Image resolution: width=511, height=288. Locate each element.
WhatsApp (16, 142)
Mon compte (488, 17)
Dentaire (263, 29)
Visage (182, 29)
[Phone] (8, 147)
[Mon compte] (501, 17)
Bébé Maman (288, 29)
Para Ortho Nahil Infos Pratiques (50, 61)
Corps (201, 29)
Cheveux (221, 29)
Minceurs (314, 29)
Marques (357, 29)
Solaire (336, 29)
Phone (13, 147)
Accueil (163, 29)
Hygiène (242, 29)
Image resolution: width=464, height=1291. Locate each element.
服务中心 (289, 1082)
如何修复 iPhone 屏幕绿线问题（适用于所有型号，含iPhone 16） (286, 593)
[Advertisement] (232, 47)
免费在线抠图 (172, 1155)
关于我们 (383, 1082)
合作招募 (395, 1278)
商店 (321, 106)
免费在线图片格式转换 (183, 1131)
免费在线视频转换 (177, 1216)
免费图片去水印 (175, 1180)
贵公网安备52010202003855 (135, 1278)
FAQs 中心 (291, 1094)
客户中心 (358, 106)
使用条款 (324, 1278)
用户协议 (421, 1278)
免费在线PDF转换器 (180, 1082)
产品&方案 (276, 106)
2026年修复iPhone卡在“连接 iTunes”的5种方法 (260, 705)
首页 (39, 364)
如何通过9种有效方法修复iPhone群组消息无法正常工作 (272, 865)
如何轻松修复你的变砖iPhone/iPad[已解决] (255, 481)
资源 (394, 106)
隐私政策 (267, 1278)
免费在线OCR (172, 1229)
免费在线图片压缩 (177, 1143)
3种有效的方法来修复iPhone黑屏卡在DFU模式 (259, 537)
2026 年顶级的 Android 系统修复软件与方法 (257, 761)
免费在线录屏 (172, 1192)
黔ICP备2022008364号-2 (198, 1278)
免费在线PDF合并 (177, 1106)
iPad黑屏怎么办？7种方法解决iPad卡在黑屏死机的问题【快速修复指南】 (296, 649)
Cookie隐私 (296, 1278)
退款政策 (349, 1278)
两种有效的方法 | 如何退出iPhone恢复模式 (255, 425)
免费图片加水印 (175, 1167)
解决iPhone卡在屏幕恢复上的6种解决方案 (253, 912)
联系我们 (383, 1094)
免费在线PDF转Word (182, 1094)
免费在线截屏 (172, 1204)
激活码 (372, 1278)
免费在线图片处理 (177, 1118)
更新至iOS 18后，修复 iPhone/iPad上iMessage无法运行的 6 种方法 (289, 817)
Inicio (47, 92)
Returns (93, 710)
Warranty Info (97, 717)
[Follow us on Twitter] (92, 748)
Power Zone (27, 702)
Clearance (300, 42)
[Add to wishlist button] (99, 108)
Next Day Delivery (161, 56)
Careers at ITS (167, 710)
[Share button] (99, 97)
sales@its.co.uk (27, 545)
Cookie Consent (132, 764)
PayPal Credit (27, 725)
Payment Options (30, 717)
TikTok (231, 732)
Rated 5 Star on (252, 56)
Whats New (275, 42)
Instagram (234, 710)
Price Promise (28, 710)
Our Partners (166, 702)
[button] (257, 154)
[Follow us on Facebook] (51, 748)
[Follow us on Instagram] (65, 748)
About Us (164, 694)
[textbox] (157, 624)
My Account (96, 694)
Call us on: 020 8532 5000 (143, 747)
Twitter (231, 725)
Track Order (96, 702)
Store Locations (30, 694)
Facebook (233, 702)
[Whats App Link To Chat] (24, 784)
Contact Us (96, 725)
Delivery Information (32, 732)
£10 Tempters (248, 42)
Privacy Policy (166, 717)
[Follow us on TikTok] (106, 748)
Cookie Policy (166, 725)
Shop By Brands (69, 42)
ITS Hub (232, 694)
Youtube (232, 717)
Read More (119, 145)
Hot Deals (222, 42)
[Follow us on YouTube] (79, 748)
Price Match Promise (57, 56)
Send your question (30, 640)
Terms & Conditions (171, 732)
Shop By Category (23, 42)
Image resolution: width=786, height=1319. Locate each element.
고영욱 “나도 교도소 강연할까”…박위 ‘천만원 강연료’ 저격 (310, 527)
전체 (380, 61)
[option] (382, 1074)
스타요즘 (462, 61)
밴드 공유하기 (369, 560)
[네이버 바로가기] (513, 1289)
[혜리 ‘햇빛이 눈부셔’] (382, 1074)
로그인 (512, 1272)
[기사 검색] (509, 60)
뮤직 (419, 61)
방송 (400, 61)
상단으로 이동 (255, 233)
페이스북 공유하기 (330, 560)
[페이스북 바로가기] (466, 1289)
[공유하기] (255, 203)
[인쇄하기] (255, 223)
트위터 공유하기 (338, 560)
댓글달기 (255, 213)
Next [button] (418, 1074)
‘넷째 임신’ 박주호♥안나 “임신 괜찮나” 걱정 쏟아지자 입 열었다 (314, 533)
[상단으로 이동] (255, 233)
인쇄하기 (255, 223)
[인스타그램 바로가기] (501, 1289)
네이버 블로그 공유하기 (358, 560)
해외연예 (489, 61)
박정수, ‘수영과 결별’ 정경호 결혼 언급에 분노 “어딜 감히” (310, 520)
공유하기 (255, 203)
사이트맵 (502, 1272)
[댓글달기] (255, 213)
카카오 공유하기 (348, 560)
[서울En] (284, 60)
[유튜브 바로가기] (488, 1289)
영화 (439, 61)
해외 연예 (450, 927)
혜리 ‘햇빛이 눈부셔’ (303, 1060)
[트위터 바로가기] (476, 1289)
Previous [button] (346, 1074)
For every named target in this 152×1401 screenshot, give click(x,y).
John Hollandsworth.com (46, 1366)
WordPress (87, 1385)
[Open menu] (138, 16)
◆ ◆ ◆ ◆ ◆ ◆ ◆
Your instructions :: Pick out each line in the data above that contains the string "공유하기".

Finished task ::
밴드 공유하기 (369, 560)
페이스북 공유하기 (330, 560)
[공유하기] (255, 203)
트위터 공유하기 (338, 560)
네이버 블로그 공유하기 (358, 560)
공유하기 (255, 203)
카카오 공유하기 (348, 560)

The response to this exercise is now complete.